Professor of Molecular Genetics and Microbiology
College of Medicine
With major research in the study of Neurofibromatosis type 1, Peggy Wallace’s work relies heavily on patient contributions. NF1 is a dominant nerve tumor syndrome affecting 1 in 3,000 that can be difficult to diagnose, especially in children. It has no effective treatments for the major complications, which can cause disability or death.
Part of her research involves becoming close with many families affected by NF1.
“One patient who has provided inspiration keeps in touch and has donated over 30 tumors to research,” Wallace says.
Wallace is one of the pioneers in NF1 research and has active collaborations with research labs throughout the United States and in Europe.
Much of her research with collaborator David Muir involves growing patient tumor cells in culture for experiments to better define treatment for NF1.
Currently, Wallace’s NF1 work involves examining whether steroid hormones affect cells involved in NF1 tumors.

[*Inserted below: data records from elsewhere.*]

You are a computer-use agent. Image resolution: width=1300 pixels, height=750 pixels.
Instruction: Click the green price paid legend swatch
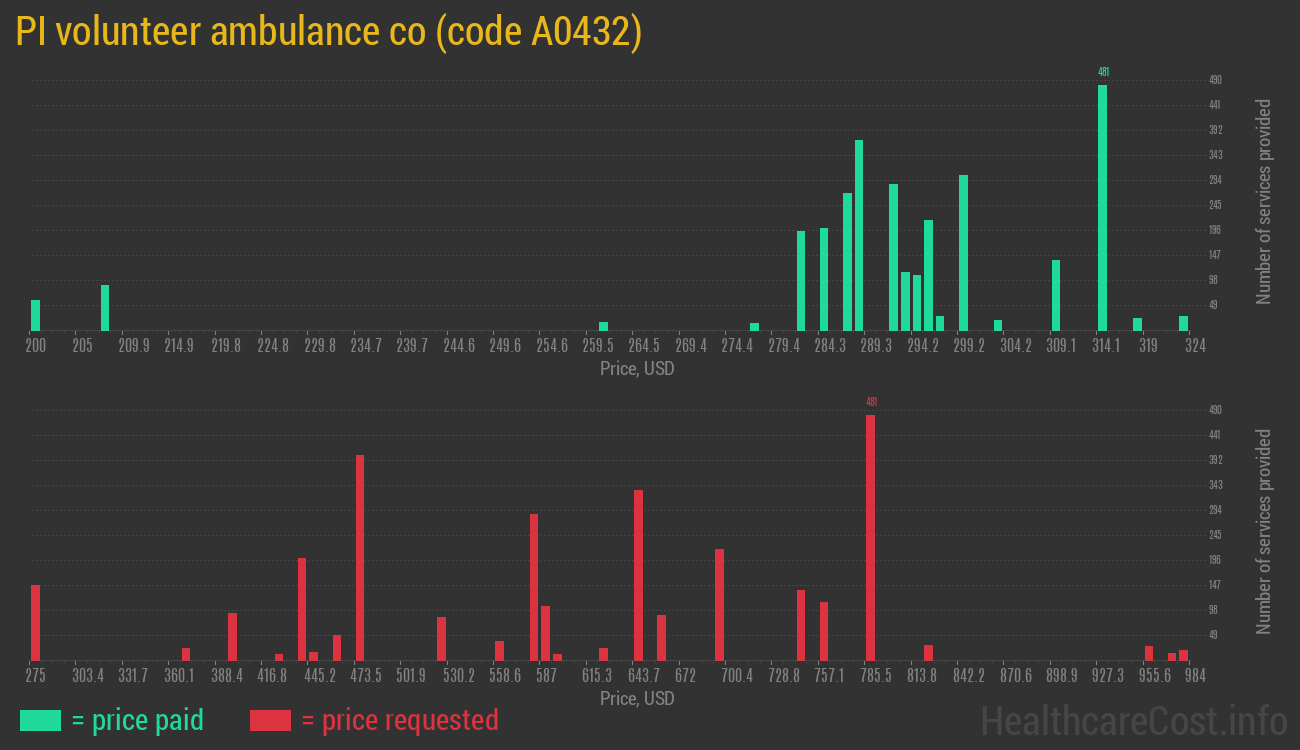pyautogui.click(x=40, y=720)
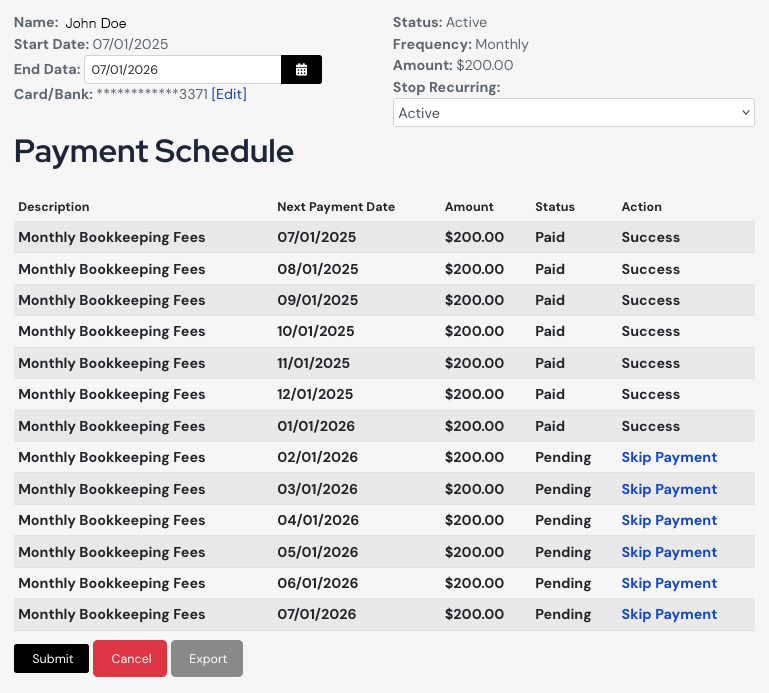Skip the 04/01/2026 payment
769x693 pixels.
click(669, 520)
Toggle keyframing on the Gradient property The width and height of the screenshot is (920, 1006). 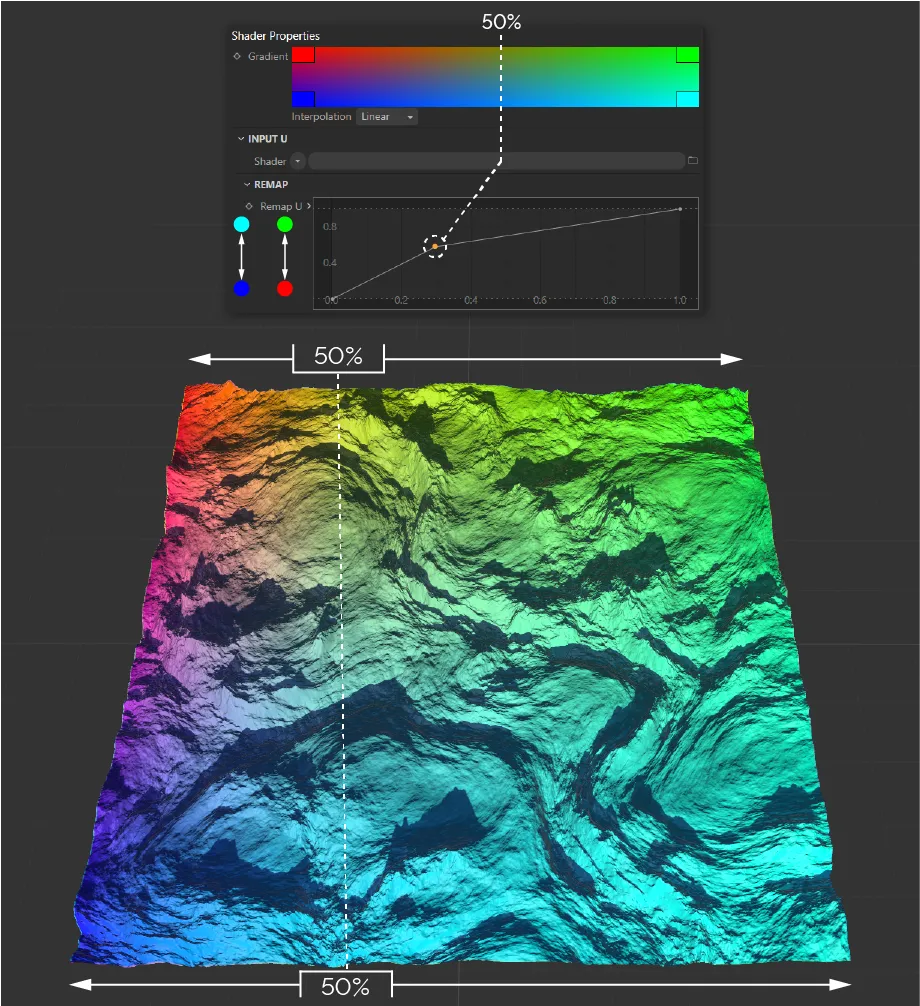coord(236,57)
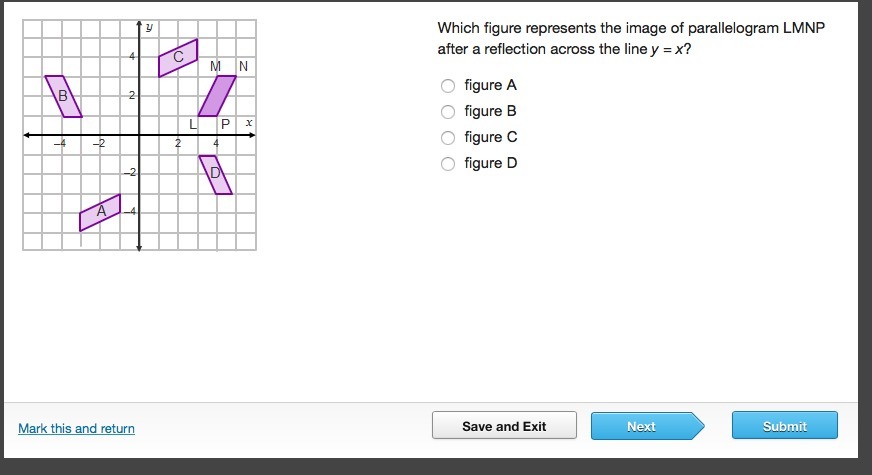Choose the figure C answer option
Viewport: 872px width, 475px height.
448,138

“If you understand whether hormones can affect these cells, that can be a basis for improved therapy,” Wallace says. “There are no scientific data answering that question now and luckily we have the funding to find out.”
Other NF1 research involves characterizing gene mutations in NF1 tumors to better understand the genetic changes in tumor cells.
“This also leads to better understanding of why tumors develop, to help design rational therapies that stop tumor formation.” Wallace says.
Wallace also has pilot projects and collaborations in other areas related to understanding the genetic basis of medical conditions.